Facebook’s positioning over the next few years will be what changes the smart phone marketplace.  As we’ve seen over the past few months Facebook has changed its approach to the mobile solution, adapting and learning from the most successful apps that connect to it.  They’ve changed from trying to have one app that does it all (which they’re not deleting any time soon) to feature apps focused on one specific thing.  Basically their bringing the most popular apps on their platform to mobile.  (eg.

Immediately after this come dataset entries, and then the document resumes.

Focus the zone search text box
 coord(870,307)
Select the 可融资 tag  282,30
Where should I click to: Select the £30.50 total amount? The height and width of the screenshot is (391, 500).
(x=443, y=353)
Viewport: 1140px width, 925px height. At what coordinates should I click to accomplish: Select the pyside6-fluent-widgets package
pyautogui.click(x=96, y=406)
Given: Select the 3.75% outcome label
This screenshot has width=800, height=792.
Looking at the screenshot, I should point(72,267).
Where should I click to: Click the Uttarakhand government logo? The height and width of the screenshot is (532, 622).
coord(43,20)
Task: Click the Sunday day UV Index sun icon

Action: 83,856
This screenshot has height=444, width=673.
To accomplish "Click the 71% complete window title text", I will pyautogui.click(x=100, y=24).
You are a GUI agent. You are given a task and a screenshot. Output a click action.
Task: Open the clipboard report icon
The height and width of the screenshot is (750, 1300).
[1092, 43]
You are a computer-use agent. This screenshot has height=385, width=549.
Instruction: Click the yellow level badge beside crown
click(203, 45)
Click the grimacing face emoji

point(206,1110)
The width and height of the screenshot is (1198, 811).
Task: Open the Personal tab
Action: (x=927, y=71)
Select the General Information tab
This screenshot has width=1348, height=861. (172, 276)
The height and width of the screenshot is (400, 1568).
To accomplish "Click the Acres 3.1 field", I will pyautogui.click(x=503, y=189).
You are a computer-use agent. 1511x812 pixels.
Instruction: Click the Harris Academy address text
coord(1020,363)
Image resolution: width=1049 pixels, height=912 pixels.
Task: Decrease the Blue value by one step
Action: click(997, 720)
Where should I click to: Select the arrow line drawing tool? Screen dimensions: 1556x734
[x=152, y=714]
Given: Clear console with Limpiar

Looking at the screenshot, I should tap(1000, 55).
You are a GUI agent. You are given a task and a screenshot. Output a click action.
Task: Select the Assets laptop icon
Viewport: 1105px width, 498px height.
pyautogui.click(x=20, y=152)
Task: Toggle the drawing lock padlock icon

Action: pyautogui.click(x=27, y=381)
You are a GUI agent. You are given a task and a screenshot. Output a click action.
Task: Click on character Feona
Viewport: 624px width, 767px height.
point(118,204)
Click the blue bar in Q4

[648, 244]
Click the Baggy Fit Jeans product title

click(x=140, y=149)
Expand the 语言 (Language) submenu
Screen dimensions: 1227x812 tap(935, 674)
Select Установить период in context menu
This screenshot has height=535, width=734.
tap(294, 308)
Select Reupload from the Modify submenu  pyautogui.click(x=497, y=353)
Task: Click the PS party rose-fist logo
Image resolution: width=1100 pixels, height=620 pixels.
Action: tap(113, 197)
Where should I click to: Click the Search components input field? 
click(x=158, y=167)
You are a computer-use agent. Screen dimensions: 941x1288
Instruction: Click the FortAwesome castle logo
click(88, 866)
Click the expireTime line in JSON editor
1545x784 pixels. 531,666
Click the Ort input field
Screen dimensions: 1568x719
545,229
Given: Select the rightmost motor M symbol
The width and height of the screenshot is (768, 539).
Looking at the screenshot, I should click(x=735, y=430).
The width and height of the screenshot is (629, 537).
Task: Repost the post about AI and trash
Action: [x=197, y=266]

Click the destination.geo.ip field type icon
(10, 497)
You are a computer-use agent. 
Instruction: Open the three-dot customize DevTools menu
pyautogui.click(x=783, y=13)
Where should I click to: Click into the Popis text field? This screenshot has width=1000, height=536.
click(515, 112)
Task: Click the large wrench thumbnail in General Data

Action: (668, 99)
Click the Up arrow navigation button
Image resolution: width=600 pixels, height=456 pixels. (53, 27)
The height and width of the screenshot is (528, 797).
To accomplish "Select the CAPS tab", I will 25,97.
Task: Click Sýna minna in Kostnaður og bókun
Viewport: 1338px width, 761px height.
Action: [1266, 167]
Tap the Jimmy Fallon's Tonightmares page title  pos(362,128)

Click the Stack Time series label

Photos is an app on Facebook that know is on your phone as “Facebook Camera”)  If they were to do that, think about all the features they could replace.  (Contact Info, Maps, Messaging, Camera, Photo Storage)  Then step back and think about all the features apps tightly aligned with Facebook could replace. (Video Chat (Skype), Music (Spotify),  even the News (Washington Post)) Facebook’s app suite is actually really well set up to add value to any mobile user.  The key there was “any”, all of the apps Facebook is creating can be fitted across all devices.  Facebook unlike most app developers has the resources to make the phone you own not matter when it comes to connecting with them.  With all the data being saved back Facebook itself, the phone again doesn’t have to have any specific amount of storage capabilities.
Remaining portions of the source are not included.